Please update the entries from the line containing "Given: Click the device search input field" down through the line containing "coord(164,622)" by replacing "carousel" with "slideshow" and keeping everything else the same. Return only those lines.

> **MATERIAL**

(begin)

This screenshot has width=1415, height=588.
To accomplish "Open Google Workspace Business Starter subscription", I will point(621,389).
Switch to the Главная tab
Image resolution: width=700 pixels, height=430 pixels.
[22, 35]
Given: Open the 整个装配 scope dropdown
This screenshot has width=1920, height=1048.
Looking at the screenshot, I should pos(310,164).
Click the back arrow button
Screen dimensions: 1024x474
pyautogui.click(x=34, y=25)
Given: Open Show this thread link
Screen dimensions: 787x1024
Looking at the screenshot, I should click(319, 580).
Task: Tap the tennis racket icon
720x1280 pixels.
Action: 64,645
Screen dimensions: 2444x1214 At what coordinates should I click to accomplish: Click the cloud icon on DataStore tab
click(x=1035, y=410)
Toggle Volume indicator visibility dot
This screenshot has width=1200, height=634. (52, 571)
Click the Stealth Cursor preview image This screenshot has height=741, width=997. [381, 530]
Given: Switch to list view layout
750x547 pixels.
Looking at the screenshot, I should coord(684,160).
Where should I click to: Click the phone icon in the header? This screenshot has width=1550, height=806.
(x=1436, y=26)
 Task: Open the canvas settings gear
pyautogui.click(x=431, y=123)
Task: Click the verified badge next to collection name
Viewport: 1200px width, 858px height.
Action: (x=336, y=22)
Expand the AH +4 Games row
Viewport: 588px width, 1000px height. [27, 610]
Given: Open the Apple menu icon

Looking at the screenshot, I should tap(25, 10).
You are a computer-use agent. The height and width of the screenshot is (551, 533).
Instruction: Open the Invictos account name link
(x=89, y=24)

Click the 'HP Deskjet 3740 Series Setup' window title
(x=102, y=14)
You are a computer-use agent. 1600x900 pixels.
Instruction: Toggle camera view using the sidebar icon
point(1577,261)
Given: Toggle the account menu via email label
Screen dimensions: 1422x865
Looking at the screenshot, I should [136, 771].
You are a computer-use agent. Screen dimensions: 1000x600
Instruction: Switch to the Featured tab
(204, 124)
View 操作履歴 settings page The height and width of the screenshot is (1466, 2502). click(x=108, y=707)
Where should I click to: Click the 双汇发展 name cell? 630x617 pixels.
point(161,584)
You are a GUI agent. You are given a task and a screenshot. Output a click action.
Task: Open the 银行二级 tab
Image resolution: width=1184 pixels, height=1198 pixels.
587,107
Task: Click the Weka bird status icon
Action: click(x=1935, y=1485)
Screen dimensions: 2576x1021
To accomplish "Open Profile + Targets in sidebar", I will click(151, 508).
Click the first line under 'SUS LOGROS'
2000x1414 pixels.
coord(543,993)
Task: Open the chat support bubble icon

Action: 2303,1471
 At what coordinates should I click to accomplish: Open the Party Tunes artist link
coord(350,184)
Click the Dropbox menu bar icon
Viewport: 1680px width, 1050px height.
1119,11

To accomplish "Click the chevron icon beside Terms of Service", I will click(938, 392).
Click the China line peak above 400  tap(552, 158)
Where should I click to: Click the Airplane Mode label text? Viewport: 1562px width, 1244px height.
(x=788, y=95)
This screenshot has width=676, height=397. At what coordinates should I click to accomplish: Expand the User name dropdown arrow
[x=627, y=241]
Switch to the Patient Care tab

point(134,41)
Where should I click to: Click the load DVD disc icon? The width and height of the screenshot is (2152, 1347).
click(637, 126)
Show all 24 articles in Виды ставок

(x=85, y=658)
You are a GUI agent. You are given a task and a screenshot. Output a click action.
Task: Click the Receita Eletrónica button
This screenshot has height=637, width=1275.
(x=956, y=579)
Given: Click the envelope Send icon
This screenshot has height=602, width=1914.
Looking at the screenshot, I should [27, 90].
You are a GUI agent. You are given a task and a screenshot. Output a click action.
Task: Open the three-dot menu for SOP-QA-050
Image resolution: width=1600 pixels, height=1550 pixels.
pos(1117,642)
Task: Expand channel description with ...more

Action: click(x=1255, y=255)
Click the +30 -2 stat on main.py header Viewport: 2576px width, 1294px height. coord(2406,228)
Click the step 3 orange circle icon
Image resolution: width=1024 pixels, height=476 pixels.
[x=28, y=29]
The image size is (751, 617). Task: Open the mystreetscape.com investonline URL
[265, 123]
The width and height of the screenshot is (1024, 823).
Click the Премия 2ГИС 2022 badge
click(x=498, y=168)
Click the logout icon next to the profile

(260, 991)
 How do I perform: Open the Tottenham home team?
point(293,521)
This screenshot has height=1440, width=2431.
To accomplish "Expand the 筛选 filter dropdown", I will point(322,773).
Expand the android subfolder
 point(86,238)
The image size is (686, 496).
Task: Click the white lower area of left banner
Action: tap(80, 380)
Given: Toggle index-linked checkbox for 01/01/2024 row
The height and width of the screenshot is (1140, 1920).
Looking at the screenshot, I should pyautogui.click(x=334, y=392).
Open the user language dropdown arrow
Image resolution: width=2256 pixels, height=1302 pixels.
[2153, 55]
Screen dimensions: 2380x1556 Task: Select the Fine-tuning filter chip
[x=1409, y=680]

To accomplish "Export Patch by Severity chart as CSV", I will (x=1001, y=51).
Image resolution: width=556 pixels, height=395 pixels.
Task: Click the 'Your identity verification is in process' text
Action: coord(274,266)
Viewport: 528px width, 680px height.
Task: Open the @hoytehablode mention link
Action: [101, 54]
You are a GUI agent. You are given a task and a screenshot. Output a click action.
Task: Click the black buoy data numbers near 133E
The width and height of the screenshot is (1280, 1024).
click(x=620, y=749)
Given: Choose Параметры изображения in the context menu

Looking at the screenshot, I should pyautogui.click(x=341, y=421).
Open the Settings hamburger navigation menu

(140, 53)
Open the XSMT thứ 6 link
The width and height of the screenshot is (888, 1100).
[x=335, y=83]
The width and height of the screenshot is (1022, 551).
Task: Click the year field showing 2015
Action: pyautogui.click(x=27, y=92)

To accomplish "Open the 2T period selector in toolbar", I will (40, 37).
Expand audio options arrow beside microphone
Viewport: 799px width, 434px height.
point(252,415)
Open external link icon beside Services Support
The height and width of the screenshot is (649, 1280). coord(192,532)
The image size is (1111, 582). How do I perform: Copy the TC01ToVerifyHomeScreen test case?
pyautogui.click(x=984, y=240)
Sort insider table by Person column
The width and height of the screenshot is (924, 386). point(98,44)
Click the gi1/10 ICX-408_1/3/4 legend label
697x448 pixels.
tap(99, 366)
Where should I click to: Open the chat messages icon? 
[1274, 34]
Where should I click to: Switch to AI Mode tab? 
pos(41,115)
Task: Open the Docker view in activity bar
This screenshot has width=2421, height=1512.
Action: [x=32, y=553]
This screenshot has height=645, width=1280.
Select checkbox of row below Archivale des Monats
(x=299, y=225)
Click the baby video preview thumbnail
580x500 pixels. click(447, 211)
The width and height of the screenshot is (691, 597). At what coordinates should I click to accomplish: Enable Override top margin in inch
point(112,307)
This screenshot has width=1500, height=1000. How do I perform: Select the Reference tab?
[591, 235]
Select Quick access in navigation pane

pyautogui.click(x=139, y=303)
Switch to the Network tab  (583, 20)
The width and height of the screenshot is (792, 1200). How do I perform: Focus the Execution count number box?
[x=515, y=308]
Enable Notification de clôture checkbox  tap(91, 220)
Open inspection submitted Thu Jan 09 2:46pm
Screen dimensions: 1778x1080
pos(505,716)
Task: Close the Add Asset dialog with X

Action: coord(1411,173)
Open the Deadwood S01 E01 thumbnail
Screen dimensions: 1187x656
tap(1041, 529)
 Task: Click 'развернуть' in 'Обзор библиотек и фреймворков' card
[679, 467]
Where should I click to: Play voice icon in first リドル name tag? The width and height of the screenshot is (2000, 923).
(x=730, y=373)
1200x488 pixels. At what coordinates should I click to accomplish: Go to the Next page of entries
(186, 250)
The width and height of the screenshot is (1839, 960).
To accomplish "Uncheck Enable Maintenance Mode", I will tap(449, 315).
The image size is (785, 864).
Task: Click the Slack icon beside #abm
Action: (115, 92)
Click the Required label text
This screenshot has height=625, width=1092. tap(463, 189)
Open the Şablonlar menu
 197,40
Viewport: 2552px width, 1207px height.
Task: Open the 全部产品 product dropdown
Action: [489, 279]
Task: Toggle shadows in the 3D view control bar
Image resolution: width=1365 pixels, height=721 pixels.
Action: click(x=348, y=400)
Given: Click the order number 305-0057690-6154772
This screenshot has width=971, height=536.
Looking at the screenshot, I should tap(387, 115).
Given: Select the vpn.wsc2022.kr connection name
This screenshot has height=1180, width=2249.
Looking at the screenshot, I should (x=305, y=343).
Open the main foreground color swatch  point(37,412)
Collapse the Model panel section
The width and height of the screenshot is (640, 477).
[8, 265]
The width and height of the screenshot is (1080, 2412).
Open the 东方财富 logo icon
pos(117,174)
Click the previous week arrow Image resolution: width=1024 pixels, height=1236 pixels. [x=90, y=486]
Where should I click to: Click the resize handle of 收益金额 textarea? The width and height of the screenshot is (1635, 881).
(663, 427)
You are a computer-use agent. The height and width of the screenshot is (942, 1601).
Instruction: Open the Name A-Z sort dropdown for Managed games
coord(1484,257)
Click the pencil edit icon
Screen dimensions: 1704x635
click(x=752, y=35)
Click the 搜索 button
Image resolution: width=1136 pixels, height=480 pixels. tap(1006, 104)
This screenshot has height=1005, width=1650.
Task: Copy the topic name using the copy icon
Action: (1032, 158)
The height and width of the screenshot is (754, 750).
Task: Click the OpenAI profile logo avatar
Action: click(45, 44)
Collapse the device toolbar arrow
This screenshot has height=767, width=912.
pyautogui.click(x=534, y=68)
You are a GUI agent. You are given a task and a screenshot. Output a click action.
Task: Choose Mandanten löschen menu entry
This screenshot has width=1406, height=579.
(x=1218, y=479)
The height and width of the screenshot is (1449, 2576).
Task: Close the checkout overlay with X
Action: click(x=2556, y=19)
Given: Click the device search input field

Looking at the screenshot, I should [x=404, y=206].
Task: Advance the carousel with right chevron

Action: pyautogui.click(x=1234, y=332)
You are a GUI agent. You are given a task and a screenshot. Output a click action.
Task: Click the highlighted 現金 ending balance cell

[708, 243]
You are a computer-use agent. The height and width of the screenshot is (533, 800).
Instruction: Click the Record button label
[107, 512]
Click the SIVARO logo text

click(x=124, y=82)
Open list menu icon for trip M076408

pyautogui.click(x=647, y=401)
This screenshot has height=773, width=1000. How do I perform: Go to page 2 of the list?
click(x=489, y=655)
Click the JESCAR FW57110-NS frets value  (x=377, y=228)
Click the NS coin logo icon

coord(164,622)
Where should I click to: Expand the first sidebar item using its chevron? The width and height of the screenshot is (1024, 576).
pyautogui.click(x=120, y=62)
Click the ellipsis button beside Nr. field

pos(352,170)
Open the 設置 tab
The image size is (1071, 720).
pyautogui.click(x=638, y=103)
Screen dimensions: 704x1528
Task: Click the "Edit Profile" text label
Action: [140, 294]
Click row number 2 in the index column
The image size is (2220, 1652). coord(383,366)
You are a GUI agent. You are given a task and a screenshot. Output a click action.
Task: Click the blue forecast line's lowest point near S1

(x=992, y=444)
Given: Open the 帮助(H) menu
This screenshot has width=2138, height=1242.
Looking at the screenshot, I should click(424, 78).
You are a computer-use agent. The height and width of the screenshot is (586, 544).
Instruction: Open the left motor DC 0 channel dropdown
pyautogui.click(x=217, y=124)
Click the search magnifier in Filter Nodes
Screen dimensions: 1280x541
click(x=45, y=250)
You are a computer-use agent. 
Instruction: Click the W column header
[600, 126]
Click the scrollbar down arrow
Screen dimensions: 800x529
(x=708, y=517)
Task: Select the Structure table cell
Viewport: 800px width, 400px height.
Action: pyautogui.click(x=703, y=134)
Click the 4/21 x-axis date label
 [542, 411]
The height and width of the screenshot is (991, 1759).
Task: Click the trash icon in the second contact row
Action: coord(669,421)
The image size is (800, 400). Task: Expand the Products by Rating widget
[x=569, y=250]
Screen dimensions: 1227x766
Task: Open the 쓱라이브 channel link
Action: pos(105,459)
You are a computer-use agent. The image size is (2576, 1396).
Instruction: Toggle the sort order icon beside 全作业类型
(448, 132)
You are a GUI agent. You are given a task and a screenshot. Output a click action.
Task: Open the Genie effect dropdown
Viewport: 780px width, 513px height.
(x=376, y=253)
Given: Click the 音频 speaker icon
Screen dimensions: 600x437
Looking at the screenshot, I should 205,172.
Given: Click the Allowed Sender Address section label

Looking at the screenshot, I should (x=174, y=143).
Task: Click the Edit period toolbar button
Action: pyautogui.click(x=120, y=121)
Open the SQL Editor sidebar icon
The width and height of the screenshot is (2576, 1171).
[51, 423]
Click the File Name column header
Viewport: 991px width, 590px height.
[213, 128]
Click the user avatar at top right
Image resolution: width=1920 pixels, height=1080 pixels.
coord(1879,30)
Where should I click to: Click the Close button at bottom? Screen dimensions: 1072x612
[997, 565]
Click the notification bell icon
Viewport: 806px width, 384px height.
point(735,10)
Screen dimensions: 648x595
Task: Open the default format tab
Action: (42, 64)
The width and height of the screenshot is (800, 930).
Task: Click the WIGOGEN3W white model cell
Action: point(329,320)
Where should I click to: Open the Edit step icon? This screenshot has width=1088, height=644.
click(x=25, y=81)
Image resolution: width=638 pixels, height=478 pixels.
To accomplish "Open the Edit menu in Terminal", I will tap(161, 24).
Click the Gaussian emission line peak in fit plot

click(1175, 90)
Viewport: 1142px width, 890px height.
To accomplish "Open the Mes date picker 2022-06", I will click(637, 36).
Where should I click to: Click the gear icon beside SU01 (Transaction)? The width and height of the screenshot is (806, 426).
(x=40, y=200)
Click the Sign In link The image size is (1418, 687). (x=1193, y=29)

(end)

> **FINAL RESULT**
Given: Click the device search input field

Looking at the screenshot, I should [x=404, y=206].
Task: Advance the slideshow with right chevron

Action: pyautogui.click(x=1234, y=332)
You are a GUI agent. You are given a task and a screenshot. Output a click action.
Task: Click the highlighted 現金 ending balance cell

[708, 243]
You are a computer-use agent. The height and width of the screenshot is (533, 800).
Instruction: Click the Record button label
[107, 512]
Click the SIVARO logo text

click(x=124, y=82)
Open list menu icon for trip M076408

pyautogui.click(x=647, y=401)
This screenshot has height=773, width=1000. How do I perform: Go to page 2 of the list?
click(x=489, y=655)
Click the JESCAR FW57110-NS frets value  (x=377, y=228)
Click the NS coin logo icon

coord(164,622)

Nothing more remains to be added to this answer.